AIM OF THE EXERCISE = Copy each line below containing "agent".

Source data

* * *

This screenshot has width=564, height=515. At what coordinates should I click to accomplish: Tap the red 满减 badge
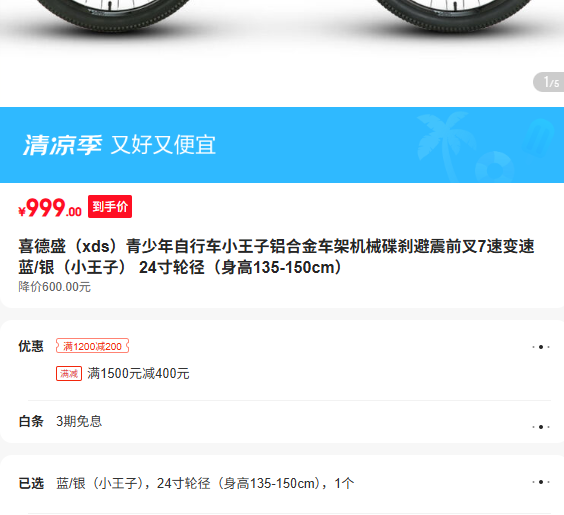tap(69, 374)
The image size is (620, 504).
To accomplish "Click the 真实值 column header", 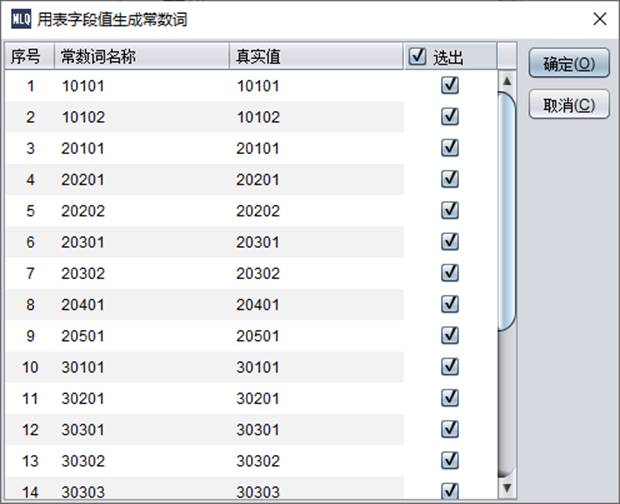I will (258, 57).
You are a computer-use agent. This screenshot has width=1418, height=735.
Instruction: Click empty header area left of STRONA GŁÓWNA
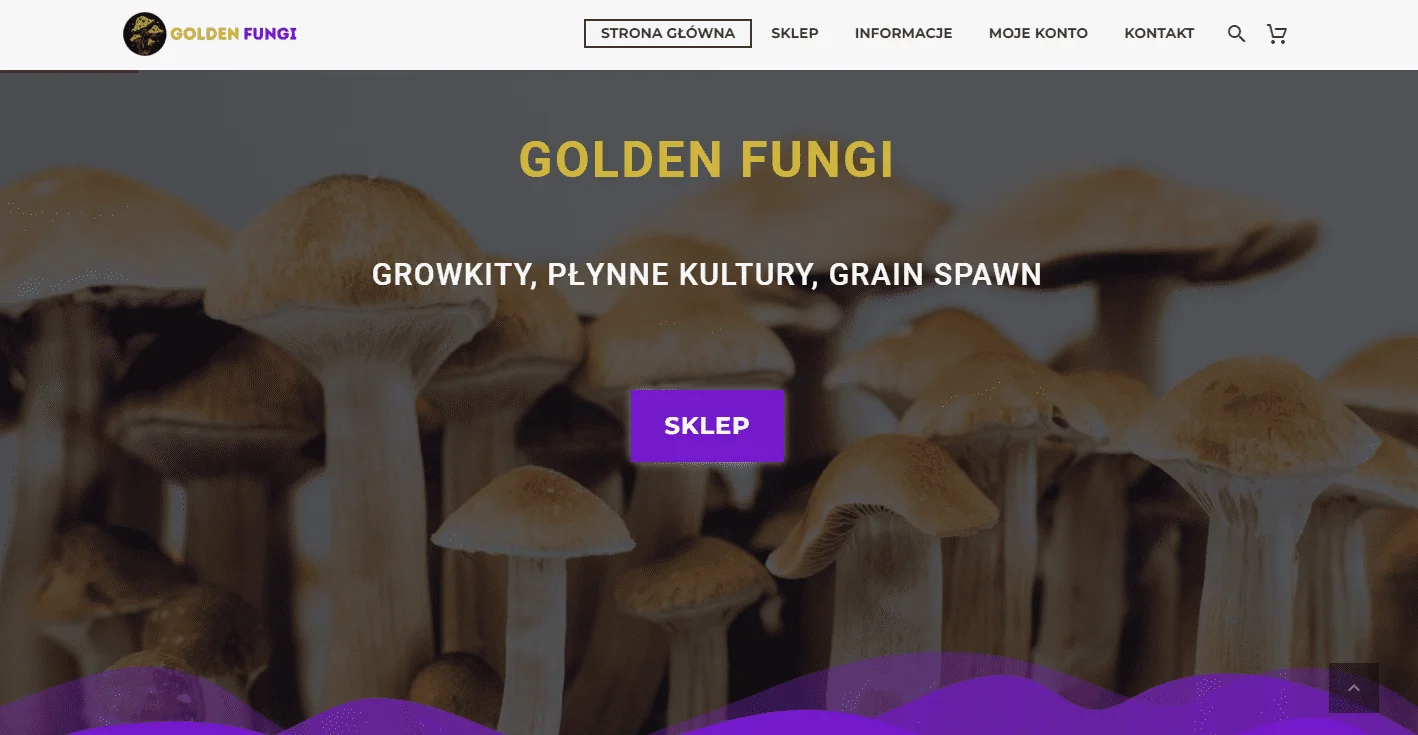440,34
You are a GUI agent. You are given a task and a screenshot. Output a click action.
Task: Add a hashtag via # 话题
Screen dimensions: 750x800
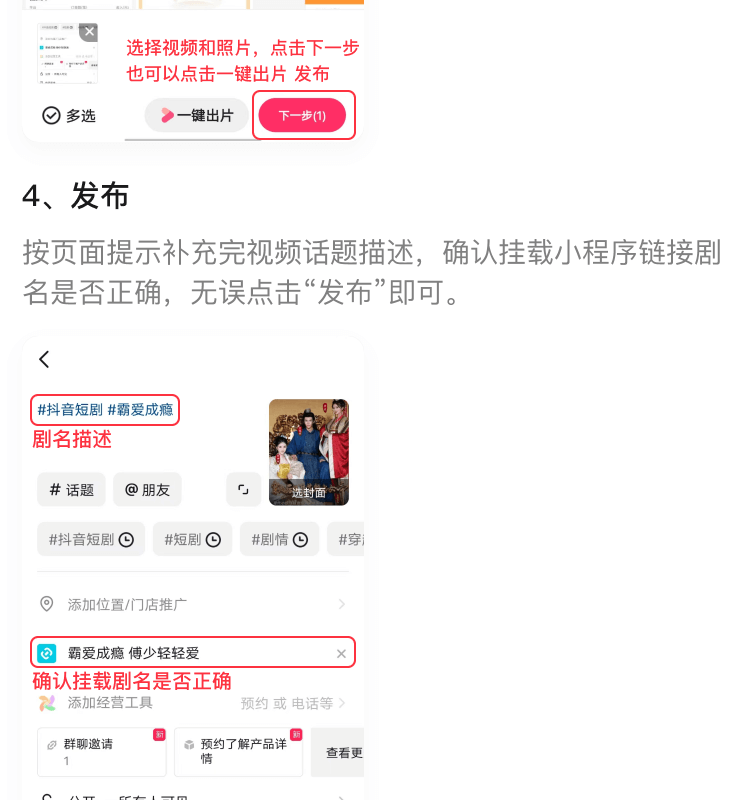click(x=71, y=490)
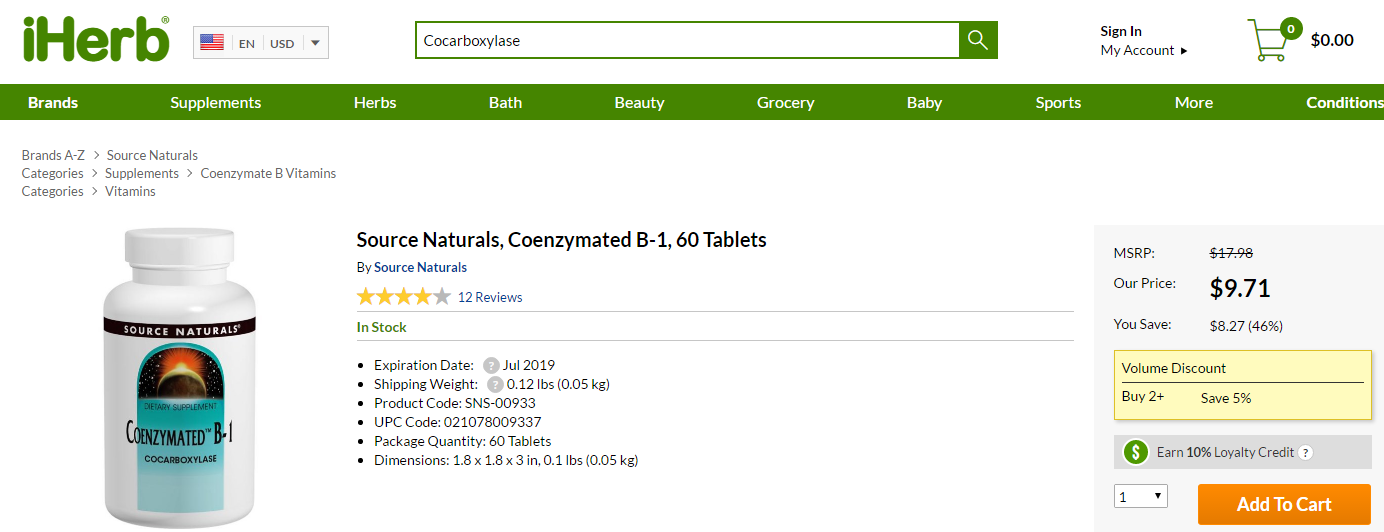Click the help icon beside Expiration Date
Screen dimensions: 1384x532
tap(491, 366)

* * *

RESPONSE BOX =
You are a computer-use agent. This screenshot has width=1418, height=735.
You are a GUI agent. You are given a task and a screenshot. Output a click action.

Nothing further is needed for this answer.